** Begin Provided text **
"Drouth"

Laurence Horn laurence.horn at YALE.EDU
Wed Nov 7 15:05:04 UTC 2007


At 8:48 AM -0500 11/7/07, Charles Doyle wrote:
>Some 35 years ago a friend--a learned linguist who has since become
>eminent in the field--heard me pronounce "height" with a theta at
>the end. He hypothesized that mine was a "misspelling
>pronunciation"--that I had visualized the word with the final "h"
>and "t" interchanged, and then pronounced it accordingly.
>
>In fact, of course, the /-T/ form of "height," like the /-T/ form of
>"drought," has alternated with the /-t/ form for many centuries (in
>both pronunciation and spelling). But I have, ever since that
>conversation, been intrigued by the concept of "misspelling
>pronunciations." What might real examples be? With most of the words
>that our students ubiquitously misspell, like "occurrence" and
>"separate," pronunciation would not be affected (or, rather, the
>misspelling is based on the phonology).
>
>--Charlie

Wouldn't the /T/ in "author" be one?  And the one in "Anthony" (U.S.
pronunciation) be another?
** End Provided text **
** Begin Data for processing **
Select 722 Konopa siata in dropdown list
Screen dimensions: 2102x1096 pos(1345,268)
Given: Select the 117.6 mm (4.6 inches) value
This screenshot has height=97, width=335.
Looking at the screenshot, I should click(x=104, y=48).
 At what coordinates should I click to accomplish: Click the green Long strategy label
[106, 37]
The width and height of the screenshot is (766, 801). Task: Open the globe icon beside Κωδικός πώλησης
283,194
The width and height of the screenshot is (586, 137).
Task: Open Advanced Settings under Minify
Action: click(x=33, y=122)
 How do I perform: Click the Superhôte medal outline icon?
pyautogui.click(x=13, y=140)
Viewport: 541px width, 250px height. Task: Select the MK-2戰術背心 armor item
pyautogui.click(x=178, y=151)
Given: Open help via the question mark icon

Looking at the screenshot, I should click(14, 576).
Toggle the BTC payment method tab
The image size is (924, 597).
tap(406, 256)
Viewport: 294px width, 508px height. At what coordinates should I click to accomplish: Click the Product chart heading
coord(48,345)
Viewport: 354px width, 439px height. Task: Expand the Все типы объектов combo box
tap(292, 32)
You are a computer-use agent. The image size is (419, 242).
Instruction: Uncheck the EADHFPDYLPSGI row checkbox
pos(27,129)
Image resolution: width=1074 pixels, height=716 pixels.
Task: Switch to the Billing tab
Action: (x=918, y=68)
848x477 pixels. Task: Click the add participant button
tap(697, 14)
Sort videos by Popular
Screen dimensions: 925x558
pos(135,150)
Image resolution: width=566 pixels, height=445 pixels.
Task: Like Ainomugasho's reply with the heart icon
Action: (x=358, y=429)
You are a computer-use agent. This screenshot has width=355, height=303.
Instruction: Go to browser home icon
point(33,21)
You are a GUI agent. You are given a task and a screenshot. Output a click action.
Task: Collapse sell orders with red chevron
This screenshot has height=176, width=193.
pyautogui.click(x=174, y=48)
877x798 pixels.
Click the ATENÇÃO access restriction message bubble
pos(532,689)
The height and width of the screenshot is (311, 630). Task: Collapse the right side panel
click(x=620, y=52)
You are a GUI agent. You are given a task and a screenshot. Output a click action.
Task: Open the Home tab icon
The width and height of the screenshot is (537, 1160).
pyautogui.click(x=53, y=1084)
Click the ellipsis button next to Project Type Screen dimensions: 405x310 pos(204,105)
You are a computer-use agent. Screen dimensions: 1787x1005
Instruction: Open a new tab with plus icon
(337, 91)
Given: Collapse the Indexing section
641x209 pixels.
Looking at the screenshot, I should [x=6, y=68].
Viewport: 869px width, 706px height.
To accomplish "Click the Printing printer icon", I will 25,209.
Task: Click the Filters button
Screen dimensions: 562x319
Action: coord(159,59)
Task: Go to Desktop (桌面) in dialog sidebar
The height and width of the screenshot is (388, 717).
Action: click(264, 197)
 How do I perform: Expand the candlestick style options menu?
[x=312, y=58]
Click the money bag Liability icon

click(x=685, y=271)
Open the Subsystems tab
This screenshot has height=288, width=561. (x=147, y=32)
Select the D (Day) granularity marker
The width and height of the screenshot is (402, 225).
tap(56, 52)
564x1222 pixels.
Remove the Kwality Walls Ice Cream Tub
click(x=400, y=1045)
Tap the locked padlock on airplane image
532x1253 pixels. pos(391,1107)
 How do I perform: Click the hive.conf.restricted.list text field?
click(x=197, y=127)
** End Data for processing **
● What this exercise asks
#1 Answer these questions using the post about "drouth":
(a) Which word did the friend hear Charles Doyle pronounce with a theta at the end?
(b) Which two words does Charles Doyle name as words students commonly misspell?
(c) Which two words does the reply suggest as examples of misspelling pronunciations?
#2 In the listing, echo the lines from the line with "Given: Open help via the question mark icon" to the line with "tap(292, 32)".

● Task responses
#1
(a) "height"
(b) "occurrence" and "separate"
(c) "author" and "Anthony" (U.S. pronunciation)

#2
Given: Open help via the question mark icon

Looking at the screenshot, I should click(14, 576).
Toggle the BTC payment method tab
The image size is (924, 597).
tap(406, 256)
Viewport: 294px width, 508px height. At what coordinates should I click to accomplish: Click the Product chart heading
coord(48,345)
Viewport: 354px width, 439px height. Task: Expand the Все типы объектов combo box
tap(292, 32)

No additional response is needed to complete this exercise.